Вдруг с каким-то сонным всхлипом втягиваемой слюны и бормотанием, увенчанным крючком вопроса, на который был рыбкой нанизан ужас, она гибко взвилась, села, пьяная от сна, в постели и сказала неверными губами: «Что вы делаете?» И тут я без слов опрокинул ее навзничь, навалился сверху, ерзая своим зверем по ее голому животу, дабы пробудить в ней ответное желание, накрыл своим ртом ее рот.
– Что вы делаете, вы же мне обещали? – твердила она между моими назойливыми поцелуями. Впрочем, рот у нее был с каким-то грубоватым брюквенным привкусом, и я чувствовал, что начинаю проигрывать. К тому же у нее были сильные руки, а еще сильнее бедра и, встретив столь яростное сопротивление, я и вовсе обмяк, поскольку не обладал темпераментом насильника, и весьма нуждался в партнерской поддержке. Утратив готовность, я посчитал глупым продолжать атаку и, разом выпустив Надю, перевернулся на спину и, глядя в темный потолок, тихо засмеялся:
– Прости меня, это была шутка.
– Грубо вы шутите, – сказала она в темноте. – Я от вас такого не ожидала. Культурный человек...
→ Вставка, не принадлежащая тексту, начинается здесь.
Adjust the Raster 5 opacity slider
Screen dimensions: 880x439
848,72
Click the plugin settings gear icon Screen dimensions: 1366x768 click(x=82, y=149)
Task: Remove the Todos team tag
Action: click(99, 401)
Странно, но в голосе ее я не услышал ни укоризны, ни возмущения, будто ее не устраивала не суть происходившего, а лишь форма его.
– Вы всегда так шутите с незнакомыми девушками? – продолжала она, укрепляя меня в моем предположении.
– Я считал, что мы знакомы, – ответил я, чувствуя, себя, признаться, в этот момент полным идиотом и, что называется, одним чохом пересматривая все свои наработки на ее счет, созданные в той системе ценностей, из которой, Надя, видимо по своей оригинальности выпадала. Мы ведь не только жизни приписываем свои мысли о ней, но делаем то же самое и в адрес других людей, вступая таким образом в порочный круг отношений не с ними, на нас непохожими, а с собственным «альтер эго».
Она молчала, словно ожидая услышать от меня более весомые аргументы во оправдание моей предприимчивости, и я сказал:
– Мы ведь встретились не просто так... – Знал бы я, насколько это истинно, не стал бы искушать судьбу.
И вдруг, повернувшись ко мне, она протянула ко мне руку и робко провела пальцами по моему виску, по моим волосом – жест прощения... Или?
Я понял его по-своему – я и не мог понять иначе, ибо затрепетал от этой какой-то сиротской робости и мое естество со стоном хлынувших в него сил, выгнулось и закачалось в боевой готовности. Впрочем, мне хватило сдержанной предусмотрительности нежно привлечь Надю к себе, замереть вместе с ней в подготовительной позе из Камасутры и только уж потом плавно опустить на постель. Я снова стал целовать ее. Но на этот раз медленно, проникновенно, словно, все плотнее присасываясь губами к ее губам и просовывая язык в пещерку ее по-цыплячьи раскрытого рта, отдающего брюквой, – запах этот казался мне теперь восхитительным и кружил голову. Поцелуй сделал свое дело, или не поцелуй, а ласка, которая, как понял, должна была быть именно такой – медлительно язвящей, как кончик лепестка, буравящий почву, как почка, что, медленно набухнув, выходит на свет, неся на своих плечах кожистые лоскуты стеснявшей ее упаковки.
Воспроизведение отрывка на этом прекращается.